Facebook toughens user-data research rules, but offers no ‘opt-out’
Facebook has come up with new guidelines for research on the platform, including “enhanced review process” by a special internal panel and training for online researchers. Critics say users should have been given the possibility to opt out.
Facebook’s Chief Technology Officer, Mike Schroepfer, promised in
a blogpost the company is going to be more
careful in hosting and conducting research.
The social network is thus responding to the June scandal, when it was revealed researchers secretly manipulated posts being seen by nearly 700,000 Facebook users in early 2012 in order to see how their emotions were affected.
The company is not going to give up on research, but says it
wants “to do it in the most responsible way.”
“Although this subject matter was important to research, we were unprepared for the reaction the paper received when it was published and have taken to heart the comments and criticism,” Schroepfer wrote on Thursday. “It is clear now that there are things we should have done differently.”
Researchers have been given “clearer guidelines” on how to carry out their study at the social network, the Facebook’s CTO says, without detailing the guidelines further.
He also says the company created an internal panel for reviewing any research idea. There will be engineering, research, legal, privacy and policy experts on the panel.
New Facebook engineers will be taught research practices as part
of their obligatory six-week training program.

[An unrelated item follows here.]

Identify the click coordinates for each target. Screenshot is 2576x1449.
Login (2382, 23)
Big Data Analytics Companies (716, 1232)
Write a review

The company has been praised for its attempt to regulate research at the network, but experts would have liked to see it giving users an opportunity to refuse participation in studies.
“Tightening up research practices is a step in the right direction,” president of privacy watchdog group the Electronic Privacy Information Center, Marc Rotenberg, told the New York Times. “But human subject research requires consent and independent review. It does not appear that Facebook has taken those steps.”
Others experts in the field said an external panel for reviewing the research would signal a more scientific approach and generally said social networks still had a long way to go to carry out research in appropriate way.
“These admirable steps make Facebook an industry leader in conducting research responsibly,” James Grimmelmann, a law professor at the University of Maryland told the Wall Street Journal. “Unfortunately, Facebook is able to be an industry leader only because the industry’s standards are so low.”
Other social networks have been less apologetic about their online experiments than Facebook. The OkCupid dating network admitted in July it conducted several experiments on its users and said it was not sorry.
“But guess what, everybody: if you use the internet, you’re the subject of hundreds of experiments at any given time, on every site. That’s how websites work,” website’s co-founder Christian Rudder wrote back then.